Malgré ce que le nouveau directeur général Maxime Saada affirmait cet été, en déclarant de manière désarmante que la chaîne avait décidé de “développer l’exposition” des Guignols puisque “nous considérons que c’est une pépite qui contribue à l’attractivité de la chaîne”.
Un modèle de langue de bois.

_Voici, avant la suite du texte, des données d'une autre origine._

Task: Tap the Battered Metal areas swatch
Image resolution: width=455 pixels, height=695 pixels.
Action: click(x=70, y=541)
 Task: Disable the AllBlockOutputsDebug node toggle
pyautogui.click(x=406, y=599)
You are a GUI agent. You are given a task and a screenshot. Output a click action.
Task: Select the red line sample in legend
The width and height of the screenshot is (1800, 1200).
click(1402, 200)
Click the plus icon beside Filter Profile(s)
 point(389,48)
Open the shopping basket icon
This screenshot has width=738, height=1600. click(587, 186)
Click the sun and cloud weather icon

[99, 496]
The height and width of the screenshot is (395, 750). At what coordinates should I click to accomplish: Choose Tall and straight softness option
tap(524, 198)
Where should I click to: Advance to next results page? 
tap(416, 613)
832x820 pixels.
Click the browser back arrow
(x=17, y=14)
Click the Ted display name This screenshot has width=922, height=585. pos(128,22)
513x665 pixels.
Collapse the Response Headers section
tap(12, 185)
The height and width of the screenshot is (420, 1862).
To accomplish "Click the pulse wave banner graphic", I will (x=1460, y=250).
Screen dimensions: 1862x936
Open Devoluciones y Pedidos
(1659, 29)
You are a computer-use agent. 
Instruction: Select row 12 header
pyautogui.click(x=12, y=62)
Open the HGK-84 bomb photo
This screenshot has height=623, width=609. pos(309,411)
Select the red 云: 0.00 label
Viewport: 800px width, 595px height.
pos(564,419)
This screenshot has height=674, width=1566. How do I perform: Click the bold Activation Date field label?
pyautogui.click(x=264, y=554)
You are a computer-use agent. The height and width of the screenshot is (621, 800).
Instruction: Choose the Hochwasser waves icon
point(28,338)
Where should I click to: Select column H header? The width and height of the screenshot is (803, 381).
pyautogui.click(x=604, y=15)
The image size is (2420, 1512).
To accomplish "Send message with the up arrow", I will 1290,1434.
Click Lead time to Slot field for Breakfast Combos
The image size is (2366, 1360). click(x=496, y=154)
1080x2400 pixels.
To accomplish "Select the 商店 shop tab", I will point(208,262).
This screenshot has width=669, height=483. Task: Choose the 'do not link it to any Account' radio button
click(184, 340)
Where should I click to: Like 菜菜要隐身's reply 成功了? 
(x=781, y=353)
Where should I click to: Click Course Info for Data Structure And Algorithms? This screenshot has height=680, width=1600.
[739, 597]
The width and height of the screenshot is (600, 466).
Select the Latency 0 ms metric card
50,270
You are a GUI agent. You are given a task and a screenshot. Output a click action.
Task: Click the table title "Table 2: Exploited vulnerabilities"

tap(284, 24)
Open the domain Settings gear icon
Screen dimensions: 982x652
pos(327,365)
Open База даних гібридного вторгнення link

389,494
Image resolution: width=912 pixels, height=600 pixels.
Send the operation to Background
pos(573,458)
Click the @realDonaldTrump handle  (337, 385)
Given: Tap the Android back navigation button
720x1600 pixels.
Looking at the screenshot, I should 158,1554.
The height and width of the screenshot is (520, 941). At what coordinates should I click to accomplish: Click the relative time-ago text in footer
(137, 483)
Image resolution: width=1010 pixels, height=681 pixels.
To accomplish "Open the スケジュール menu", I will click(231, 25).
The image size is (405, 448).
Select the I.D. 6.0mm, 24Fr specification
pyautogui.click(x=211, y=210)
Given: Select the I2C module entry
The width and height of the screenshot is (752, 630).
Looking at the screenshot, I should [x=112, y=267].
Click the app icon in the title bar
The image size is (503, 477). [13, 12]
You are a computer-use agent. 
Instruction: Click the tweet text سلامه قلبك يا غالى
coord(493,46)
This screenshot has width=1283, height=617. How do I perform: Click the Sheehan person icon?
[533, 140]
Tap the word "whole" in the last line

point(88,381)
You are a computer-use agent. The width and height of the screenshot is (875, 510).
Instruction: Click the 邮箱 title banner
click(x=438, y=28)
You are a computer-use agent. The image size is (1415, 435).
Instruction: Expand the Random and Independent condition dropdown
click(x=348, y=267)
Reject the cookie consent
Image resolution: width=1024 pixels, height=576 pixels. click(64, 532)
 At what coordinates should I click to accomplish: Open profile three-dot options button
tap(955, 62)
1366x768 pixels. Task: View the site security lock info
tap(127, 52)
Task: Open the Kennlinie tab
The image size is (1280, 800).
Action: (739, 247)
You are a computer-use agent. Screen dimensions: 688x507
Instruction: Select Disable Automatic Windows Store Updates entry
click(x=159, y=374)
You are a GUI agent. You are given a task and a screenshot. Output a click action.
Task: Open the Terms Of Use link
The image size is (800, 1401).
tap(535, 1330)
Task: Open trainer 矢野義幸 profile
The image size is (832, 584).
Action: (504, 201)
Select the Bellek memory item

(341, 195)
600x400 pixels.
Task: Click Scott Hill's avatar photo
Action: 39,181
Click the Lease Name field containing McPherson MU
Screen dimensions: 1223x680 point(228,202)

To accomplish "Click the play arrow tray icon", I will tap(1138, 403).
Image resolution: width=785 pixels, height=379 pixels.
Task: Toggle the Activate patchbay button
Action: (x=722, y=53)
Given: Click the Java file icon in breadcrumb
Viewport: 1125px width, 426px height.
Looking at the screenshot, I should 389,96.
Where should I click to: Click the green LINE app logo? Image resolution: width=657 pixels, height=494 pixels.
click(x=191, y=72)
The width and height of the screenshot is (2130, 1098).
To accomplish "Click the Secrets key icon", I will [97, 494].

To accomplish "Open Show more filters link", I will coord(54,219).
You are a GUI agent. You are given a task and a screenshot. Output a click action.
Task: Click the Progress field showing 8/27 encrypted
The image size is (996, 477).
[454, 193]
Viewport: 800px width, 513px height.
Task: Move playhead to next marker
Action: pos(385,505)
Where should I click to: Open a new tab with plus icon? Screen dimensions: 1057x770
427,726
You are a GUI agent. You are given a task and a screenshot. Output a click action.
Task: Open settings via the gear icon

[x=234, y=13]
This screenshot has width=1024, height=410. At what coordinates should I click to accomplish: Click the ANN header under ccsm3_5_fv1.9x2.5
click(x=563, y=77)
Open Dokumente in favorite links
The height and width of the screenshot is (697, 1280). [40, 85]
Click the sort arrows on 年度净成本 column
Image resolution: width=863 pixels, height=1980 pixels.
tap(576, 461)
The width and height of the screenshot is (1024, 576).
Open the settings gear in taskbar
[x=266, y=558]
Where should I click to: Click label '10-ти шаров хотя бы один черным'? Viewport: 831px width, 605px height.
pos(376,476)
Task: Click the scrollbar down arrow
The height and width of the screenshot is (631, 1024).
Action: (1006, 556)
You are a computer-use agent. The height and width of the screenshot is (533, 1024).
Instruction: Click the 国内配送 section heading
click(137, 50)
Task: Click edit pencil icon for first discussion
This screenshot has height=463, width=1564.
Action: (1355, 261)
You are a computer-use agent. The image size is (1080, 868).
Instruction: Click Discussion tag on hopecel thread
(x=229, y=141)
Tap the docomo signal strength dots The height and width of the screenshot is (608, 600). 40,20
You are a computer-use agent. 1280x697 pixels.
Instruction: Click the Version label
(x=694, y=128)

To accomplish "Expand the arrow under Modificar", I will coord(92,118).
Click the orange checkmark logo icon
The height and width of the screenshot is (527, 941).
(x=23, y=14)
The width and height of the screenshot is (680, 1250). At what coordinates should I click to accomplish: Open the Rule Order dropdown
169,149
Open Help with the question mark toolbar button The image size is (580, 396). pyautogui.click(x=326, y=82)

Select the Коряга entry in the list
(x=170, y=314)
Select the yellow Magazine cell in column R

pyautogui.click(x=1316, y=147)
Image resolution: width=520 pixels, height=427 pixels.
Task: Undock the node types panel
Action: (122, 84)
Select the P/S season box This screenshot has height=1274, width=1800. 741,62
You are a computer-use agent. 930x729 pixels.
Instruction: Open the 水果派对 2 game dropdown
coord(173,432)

D’autant que l’idée de sanctuariser le programme attractif pour les abonnés ne tient pas la route lorsqu’en même temps la chaîne décide de l’offrir sur Dailymotion dans la foulée de la diffusion à l’antenne.
Le renvoi du patron Rodolphe Belmer, mais aussi d’autres figures clés du groupe comme Ara Aprikian, patron des chaînes en clair (D8, D17, iTélé), ou Renaud Le Van Kim, producteur du Grand Journal, plombent en tout cas cette rentrée, même si les contours programmatiques sont en apparence préservés à travers un ballet de chaises musicales entre animateurs et chroniqueurs déjà installés : Maïtena Biraben prend les manettes du Grand Journal, renforcé par la présence de Mouloud Achour, Cyrille Eldin, Augustin Trapenard et Lauren Bastide ; Le Zapping est maintenu à 19 h 40 ; Le Petit Journal est rallongé ; Daphné Bürki arrive à La Nouvelle Edition et Ali Baddou au Supplément…
En attendant d’autres changements probables à venir au cœur de la stratégie du groupe (notamment à iTélé), la rentrée de Canal n’a jamais semblé aussi bizarre, soumise autant à la marque du traumatisme qu’à celle de son refoulement.
France Télévisions
En s’installant officiellement, le 24 août, à la tête de France Télévisions après quatre mois de tuilage et de silence radio, Delphine Ernotte-Cunci, nommée par le CSA fin avril, a enfin pu éclairer ses intentions pour l’avenir de la télévision publique.
Très floue jusque-là dans l’exposition de son projet, l’ex-directrice générale d’Orange France veut réorganiser le groupe afin de résister aux menaces extérieures qui pèsent sur lui : 10 millions d’euros de déficit attendu fin 2015, baisse des recettes publicitaires et des dotations de l’Etat, concurrence d’internet, vieillissement des publics…
Assez déterminée et habile dans le choix de ses nouveaux collaborateurs – Vincent Meslet, parti de la direction d’Arte pour diriger France 2, ou Rodolphe Belmer qui, à peine viré de Canal+, va piloter un comité stratégique de programmes censé consolider le groupe face aux géants de l’audiovisuel –, elle affrontera dans les prochaines semaines plusieurs dossiers sensibles : combler les pertes financières de France Télévisions qu’une nouvelle direction commerciale devra prendre en charge (élargissement de la redevance ? de la publicité ? développement des ressources propres via la vente de droits de production ?) ; fusionner les rédactions de France 2 et de France 3 ; relancer le dialogue social au sein du groupe ; redéployer la création audiovisuelle française, y compris à l’export.
Confirmant son souhait de lancer dès septembre 2016 une chaîne d’info en continu qui “permette de comprendre, d’exposer des points de vue différents, d’éclairer et de décrypter, au-delà de l’information brute et parfois brutale qu’on peut voir sur les chaînes en continu”, Delphine Ernotte entend faire de France Télévisions “une entreprise qui n’ait pas seulement des supports numériques, mais qui soit un vrai groupe numérique”. Il lui reste à ajuster ses moyennes ressources à ses hautes ambitions.